Cada ser humano es único. Cada uno tiene algo peculiar que el Señor ha puesto en ellos. No podemos pensar que somos mejores que todos, o que todos son mejores que nosotros. Vivimos en un mismo mundo, respiramos un mismo oxígeno, nos alumbra un mismo sol, y en las noches una misma luna. Todos somos humanos de carne y hueso, y para vivir necesitamos sangre.
Pero aunque parezcamos iguales en cuanto a las similitudes que tenemos para vivir, somos diferentes. Y por cuanto somos diferentes algunos nos aman, otros nos odian, unos nos ayudan, otros nos desprecian, unos hablan bien de nosotros, otros murmuran, unos nos admiran, y otros nos critican. Entonces ¿Por qué me voy a creer ser el mejor, si todos somos diferentes?
Nadie se asemeja a la vida de nuestro Señor Jesucristo. Él ha sido, en toda la historia del mundo, la única persona que tuvo que sufrir castigos y muerte por solamente sanar a los enfermos, darle vista a los ciegos, levantar al paralitico, y hasta resucitar muertos; no solamente muertos en vida, sino también muertos en el espíritu.

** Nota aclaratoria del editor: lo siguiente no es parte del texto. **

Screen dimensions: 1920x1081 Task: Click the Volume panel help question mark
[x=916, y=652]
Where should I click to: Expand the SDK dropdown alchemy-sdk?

Así que, vivamos para agradar al Señor. Vivamos para hacerle bien a la humanidad. No vivamos en contiendas y pleitos. Mira a tú alrededor y veras que muchos necesitan de ti, al igual que tú necesitas de ellos. Porque te darás cuenta que aunque pienses que estás haciendo el bien, habrá quienes te critiquen y piensen que tú te crees lo mejor. Siempre tendrás a alguien a tu alrededor que estará manchando tu reputación, o poniendo en la mente de los demás que tú estás haciendo las cosas por algún interés. Siempre habrá alguien que te admire, pero también habrá alguien que te critique. Si lo hicieron con nuestro Señor Jesucristo ¿Por qué no lo harán contigo?
Aprende a ser admirador por las cosas que hacen los demás, porque talvez tú no puedes hacerlas. Y te dará cuenta que esa persona admirará cosas tuyas que ella no puede lograr hacer.
Lo importante es lo que Dios diga de nosotros, aunque el mundo nos critique. Deja que sea Dios el que evalúe tu manera de vivir, aunque el mundo piense lo contrario.

Colosenses 3:23-25 Y todo lo que hagáis, hacedlo de corazón, como para el Señor y no para los hombres; sabiendo que del Señor recibiréis la recompensa de la herencia, porque a Cristo el Señor servís. Más el que hace injusticia, recibirá la injusticia que hiciere, porque no hay acepción de personas.